Krishna Bahadur Pun, 55, started running a temporary hotel two years ago during the Yarsa season. He runs a small portable hotel inside a tent in three different locations, Hampa hill, Dule base camp and Pupal valley.
“My family has been running a hotel targeting the Yarsa pickers. We provide local lunch and dinner comprising rice, daal and sheep curry and a home-made drink to the visitors. It is the only season to make money,” Pun said, adding that his wife and two teenage daughters support him in running the business.
Once the Yarsa season that usually runs from mid-May to July is over, his family migrate back to Maikot village.
There was a time when people used to pick 500 and 700 pieces of Yarsagumba every day. Now, it has dropped to between 5 and 15 per day. High demand but less availability has compelled hundreds of people to lose interest in the harvesting of Yarsagumba.
Jogamaya Pun, 40, a local of Maikot village who runs a hotel in the Pupal valley said, “When I was 15, I used to pick more than 500 Yarsa every day. In return, my trader used to provide a wage of Rs80. After a few years, its price gradually increased to Rs2, 5, 25, 50 a piece and so on. The price has gone up but we can hardly find 10 pieces these days.”
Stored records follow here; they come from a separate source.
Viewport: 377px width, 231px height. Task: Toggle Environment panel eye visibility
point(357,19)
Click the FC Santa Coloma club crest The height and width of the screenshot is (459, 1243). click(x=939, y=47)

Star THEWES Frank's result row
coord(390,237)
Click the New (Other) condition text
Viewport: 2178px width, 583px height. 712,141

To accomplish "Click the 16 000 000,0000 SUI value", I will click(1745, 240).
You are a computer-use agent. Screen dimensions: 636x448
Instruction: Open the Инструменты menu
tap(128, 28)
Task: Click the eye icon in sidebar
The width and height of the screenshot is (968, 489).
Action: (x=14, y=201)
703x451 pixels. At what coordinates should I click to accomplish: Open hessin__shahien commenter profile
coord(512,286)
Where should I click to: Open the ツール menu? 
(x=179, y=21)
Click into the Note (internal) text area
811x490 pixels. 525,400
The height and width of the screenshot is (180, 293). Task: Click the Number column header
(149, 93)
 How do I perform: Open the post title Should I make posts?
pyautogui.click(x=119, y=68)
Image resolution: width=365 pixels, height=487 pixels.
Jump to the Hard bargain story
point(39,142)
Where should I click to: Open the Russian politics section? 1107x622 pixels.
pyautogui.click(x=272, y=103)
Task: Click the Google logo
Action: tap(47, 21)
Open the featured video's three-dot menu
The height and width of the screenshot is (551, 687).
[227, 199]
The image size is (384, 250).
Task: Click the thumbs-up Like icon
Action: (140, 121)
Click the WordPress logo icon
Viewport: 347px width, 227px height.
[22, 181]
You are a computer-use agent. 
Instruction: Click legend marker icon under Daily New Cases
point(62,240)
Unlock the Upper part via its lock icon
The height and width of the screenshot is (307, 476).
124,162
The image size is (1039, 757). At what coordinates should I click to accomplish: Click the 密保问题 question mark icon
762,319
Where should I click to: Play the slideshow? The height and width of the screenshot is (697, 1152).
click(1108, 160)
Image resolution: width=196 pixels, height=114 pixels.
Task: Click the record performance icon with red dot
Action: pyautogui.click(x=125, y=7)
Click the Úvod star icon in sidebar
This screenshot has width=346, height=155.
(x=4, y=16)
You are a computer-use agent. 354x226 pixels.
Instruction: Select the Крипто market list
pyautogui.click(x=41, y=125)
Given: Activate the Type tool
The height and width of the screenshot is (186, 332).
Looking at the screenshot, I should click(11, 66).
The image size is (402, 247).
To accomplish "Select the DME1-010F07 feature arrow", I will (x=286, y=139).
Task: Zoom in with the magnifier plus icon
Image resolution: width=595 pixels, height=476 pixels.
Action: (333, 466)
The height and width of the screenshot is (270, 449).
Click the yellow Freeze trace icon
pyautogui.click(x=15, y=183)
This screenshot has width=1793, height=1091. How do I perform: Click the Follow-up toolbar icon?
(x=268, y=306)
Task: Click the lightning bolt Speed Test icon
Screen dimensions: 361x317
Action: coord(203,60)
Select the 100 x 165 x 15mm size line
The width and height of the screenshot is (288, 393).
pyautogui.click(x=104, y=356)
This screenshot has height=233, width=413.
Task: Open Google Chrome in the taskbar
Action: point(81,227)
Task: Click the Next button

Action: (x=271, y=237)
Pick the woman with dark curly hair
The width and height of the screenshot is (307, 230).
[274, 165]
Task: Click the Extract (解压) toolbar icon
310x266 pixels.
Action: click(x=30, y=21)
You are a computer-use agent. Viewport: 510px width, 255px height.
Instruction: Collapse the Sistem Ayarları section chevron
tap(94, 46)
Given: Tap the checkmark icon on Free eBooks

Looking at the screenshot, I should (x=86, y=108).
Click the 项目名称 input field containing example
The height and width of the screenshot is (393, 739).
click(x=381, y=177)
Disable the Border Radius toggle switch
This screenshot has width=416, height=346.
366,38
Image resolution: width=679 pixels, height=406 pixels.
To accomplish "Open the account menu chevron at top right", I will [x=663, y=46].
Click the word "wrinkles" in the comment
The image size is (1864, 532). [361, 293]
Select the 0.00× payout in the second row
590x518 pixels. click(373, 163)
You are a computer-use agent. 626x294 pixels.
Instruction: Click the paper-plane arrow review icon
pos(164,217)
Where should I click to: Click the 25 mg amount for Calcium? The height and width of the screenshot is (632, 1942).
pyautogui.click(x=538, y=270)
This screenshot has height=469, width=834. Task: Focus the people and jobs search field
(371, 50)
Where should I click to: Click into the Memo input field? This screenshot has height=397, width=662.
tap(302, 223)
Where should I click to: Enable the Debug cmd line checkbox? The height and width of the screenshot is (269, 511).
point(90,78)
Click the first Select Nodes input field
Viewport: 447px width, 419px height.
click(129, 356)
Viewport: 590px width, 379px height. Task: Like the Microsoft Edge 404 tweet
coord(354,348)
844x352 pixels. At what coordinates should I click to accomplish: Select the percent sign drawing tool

Though the pickers claim that Yarsagumba is hard to find in recent years, traders believe that there has been an uptick in harvesting.
“In the past, there were fewer pickers so the availability was high. Nowadays, people don’t see it as a simply a piece of Yarsa, they see it as a 1,000 rupee note which means they are in race to see who can grab the most first. I am worried about the future of Yarsagumba,” Jit Man Pun, a veteran trader, said.
He buys the caterpillar fungus from pickers directly in kilograms and sells them in bulk to traders in Kathmandu and China’s Tibet. According to Pun, over-exploitation of the highland including increasing numbers of people and grazing animals have led to the shrinking numbers of Yarsagumba.
The newly-explored Yarsa trail has been initiated by the local community of Ranmamaikot village development committee, located at upper Rukum, with the 20km trail starting from Maikot, a Magar community and running to the Pupal valley.
Raj Dharma Magar, a local of Maikot, said, “Around 700 locals were mobilised for the construction of the trail and more than Rs20mn was invested by the locals for the trail’s completion.”
Locals claim that this new trail is an adventurous one, but there are security concerns as well. They are hopeful that the trail will be used by the foreign trekkers who travel to neighboring Dolpa and then mountainous districts like Manang and Mustang via the Dhorapatan hunting reserve.
“If we could arrange home-stay facility, then we could easily introduce our isolated village and rich culture to the outer world,” Magar said.
Yarsagumba is the major asset of this region that is traded in the global market, especially in neighboring China, and is worth millions of rupees a year. According to the Rukum district forest office, it collected revenue for 15kg of Yarsagumba last season worth Rs15,000 ($150) per kg.